> _TASK DETAILS_
Search each line below for the word "will" and list those that contain it.

┌──

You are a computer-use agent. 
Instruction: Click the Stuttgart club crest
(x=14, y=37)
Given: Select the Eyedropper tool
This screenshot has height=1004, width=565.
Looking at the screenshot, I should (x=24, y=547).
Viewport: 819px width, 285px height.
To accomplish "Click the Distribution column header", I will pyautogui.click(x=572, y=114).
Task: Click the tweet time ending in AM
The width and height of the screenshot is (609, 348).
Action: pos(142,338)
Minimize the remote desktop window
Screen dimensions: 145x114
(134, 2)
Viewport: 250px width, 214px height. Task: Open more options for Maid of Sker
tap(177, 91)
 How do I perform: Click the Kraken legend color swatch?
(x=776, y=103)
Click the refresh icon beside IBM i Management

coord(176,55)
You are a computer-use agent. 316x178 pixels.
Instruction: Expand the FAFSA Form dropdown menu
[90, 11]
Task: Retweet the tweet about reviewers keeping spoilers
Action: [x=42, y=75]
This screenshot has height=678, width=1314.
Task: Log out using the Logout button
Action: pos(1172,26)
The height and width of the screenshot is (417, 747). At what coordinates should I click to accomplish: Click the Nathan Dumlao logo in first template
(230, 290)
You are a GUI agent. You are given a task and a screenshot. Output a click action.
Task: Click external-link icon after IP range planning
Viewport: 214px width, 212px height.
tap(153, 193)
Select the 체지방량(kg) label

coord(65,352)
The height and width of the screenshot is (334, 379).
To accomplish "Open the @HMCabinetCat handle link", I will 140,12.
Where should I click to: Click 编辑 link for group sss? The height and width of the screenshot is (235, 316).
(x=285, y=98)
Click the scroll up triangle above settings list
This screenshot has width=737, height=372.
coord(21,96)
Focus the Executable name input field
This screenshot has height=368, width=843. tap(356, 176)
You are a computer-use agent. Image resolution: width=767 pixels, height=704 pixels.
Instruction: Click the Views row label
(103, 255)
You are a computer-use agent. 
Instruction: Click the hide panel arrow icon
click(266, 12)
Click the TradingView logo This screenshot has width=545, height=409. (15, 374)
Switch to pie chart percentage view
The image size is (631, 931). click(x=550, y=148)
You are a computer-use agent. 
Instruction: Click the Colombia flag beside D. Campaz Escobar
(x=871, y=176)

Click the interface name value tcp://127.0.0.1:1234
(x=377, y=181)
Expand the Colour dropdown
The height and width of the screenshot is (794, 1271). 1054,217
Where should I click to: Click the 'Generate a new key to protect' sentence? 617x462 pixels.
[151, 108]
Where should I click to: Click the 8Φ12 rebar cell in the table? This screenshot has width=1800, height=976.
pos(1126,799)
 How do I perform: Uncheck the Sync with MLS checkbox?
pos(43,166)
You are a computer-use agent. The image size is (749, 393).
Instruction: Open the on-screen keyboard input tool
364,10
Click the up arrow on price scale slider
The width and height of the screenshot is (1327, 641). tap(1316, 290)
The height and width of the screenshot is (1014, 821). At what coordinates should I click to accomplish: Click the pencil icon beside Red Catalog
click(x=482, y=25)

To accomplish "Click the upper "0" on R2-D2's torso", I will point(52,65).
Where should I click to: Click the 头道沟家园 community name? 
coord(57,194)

└──

> _RESULT OF THIS EXERCISE_
To accomplish "Click the Distribution column header", I will pyautogui.click(x=572, y=114).
To accomplish "Open the @HMCabinetCat handle link", I will 140,12.
To accomplish "Click the upper "0" on R2-D2's torso", I will point(52,65).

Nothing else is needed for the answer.